# The records:
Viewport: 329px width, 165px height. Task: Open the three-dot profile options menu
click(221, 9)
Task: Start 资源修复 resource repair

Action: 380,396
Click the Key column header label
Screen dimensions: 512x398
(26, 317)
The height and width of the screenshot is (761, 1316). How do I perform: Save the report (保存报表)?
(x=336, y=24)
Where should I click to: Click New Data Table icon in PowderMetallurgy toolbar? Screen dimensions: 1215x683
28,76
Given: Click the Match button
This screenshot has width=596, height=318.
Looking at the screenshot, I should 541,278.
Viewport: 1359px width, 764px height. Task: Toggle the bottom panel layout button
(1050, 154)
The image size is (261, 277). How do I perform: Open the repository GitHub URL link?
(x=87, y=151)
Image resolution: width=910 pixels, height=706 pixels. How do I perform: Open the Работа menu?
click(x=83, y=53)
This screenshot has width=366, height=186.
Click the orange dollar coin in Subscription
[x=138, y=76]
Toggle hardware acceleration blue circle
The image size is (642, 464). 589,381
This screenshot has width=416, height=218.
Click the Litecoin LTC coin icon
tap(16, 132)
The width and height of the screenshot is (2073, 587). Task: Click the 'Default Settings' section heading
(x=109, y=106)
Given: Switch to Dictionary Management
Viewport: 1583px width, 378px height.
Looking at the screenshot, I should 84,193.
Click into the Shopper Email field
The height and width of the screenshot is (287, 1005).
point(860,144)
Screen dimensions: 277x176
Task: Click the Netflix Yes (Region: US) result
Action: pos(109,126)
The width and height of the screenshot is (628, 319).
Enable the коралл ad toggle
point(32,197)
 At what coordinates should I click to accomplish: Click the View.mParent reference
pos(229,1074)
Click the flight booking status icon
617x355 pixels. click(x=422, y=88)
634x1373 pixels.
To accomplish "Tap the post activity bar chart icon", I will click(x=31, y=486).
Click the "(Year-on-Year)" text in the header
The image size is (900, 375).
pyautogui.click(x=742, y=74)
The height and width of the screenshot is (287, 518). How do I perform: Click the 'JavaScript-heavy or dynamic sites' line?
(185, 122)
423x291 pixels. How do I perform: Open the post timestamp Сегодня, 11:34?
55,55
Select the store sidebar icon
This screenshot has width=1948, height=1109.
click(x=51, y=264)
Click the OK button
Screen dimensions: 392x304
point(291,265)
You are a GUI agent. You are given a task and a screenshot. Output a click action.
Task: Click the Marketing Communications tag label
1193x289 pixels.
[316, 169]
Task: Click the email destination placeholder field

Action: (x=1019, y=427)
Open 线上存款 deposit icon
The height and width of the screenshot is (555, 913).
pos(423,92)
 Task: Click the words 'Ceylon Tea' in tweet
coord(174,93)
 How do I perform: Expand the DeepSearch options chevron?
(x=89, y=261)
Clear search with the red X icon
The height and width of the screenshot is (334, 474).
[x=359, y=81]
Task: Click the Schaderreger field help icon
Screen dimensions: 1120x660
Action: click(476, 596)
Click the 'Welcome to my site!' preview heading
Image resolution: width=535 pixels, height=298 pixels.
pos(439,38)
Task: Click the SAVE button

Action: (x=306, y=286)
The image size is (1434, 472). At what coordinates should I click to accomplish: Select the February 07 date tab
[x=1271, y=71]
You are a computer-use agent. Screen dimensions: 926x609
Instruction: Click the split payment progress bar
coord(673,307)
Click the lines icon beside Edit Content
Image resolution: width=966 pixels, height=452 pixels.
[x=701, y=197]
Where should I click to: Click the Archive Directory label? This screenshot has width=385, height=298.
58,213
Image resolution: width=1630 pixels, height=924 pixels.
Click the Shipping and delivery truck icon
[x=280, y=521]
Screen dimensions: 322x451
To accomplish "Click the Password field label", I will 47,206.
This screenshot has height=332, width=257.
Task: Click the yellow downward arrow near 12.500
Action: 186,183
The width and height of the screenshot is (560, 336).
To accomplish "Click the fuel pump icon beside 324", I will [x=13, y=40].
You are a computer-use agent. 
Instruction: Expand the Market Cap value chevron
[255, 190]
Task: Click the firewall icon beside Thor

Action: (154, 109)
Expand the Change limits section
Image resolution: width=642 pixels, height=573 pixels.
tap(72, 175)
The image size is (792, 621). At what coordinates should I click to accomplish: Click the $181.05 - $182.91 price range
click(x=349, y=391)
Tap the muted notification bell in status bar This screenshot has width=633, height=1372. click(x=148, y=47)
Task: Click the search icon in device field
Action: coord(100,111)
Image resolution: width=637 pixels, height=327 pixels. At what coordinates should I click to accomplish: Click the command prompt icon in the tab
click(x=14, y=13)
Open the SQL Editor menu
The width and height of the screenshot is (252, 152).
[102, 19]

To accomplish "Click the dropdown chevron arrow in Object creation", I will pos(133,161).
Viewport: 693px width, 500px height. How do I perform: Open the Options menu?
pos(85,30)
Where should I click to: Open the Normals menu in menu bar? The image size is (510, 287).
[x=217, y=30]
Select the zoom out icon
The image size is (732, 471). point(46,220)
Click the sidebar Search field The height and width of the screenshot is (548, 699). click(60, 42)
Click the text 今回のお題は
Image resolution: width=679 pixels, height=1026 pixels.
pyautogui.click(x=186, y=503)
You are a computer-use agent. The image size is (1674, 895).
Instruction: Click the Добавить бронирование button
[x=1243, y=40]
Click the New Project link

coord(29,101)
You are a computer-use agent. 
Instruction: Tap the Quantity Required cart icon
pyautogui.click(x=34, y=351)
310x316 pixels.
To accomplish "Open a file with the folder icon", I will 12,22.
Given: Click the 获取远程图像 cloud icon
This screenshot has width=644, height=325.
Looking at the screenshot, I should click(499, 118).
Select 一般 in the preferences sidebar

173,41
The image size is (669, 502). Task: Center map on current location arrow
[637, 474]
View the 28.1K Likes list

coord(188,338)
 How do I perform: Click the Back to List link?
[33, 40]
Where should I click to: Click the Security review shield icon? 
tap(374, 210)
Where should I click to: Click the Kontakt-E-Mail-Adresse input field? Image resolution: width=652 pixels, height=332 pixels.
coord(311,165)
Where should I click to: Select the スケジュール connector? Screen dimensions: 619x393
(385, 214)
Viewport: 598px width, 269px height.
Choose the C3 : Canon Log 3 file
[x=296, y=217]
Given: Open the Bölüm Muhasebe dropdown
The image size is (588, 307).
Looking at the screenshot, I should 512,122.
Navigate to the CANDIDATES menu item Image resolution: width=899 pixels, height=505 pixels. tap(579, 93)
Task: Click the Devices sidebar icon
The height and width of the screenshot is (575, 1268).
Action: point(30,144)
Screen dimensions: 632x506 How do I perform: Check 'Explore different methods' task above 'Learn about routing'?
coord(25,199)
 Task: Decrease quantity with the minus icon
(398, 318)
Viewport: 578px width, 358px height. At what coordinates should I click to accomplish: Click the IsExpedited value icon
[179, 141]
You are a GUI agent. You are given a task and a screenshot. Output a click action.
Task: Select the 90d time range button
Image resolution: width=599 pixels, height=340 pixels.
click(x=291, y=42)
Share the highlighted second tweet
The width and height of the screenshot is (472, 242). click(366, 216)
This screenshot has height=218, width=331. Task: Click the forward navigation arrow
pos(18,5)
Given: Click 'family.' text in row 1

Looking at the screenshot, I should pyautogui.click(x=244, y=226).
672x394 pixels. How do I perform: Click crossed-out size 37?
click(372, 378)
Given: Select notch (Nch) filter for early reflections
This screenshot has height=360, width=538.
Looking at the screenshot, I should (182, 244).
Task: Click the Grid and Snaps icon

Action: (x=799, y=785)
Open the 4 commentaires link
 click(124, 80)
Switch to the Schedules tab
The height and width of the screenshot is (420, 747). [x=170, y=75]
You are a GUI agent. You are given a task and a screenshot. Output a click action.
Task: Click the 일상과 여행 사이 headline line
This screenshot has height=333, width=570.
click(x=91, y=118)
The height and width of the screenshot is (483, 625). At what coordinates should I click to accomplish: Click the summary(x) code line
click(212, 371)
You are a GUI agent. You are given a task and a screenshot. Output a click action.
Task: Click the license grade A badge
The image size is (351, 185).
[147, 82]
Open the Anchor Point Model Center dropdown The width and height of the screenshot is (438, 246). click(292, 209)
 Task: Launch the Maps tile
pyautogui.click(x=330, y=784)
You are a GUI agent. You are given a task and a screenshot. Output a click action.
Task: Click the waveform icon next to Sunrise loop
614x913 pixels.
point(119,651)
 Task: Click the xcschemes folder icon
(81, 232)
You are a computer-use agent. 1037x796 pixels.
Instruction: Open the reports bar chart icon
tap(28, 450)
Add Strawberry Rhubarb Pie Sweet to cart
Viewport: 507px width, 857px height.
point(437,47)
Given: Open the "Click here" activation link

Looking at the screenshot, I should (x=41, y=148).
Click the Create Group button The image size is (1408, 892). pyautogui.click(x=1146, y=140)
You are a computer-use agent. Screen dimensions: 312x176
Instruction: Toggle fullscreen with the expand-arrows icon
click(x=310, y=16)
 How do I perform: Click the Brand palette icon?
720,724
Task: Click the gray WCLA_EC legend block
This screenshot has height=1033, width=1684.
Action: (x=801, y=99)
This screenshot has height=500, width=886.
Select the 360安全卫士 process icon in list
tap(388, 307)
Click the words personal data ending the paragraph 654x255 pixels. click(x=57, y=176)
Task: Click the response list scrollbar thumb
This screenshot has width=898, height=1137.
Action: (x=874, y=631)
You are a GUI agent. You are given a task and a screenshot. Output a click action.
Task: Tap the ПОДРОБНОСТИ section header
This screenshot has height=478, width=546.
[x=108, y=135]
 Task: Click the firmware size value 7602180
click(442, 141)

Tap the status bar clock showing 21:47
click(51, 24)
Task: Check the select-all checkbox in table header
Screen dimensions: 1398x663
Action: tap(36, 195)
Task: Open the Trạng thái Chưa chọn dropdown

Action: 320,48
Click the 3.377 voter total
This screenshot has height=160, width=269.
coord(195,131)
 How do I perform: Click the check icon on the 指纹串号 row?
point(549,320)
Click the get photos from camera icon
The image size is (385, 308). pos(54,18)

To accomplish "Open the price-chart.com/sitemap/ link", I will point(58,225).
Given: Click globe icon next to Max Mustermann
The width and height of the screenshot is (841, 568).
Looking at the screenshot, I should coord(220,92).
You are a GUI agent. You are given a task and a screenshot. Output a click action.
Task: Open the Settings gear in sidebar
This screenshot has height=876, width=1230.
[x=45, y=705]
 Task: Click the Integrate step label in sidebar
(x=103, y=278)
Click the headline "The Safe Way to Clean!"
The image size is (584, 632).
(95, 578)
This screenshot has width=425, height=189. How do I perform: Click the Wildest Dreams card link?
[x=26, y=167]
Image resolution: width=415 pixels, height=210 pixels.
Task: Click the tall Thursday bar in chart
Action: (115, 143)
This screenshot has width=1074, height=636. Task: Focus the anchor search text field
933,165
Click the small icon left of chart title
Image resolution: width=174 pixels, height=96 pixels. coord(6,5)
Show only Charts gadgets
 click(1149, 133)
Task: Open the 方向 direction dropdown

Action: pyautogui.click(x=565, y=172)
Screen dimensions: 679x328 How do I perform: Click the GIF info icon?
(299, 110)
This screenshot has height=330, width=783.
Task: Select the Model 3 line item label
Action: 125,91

# Do this:
List every line of the items above that contains the word "Switch", treating uppercase and lowercase as different.

# Full solution:
Given: Switch to Dictionary Management
Switch to the Schedules tab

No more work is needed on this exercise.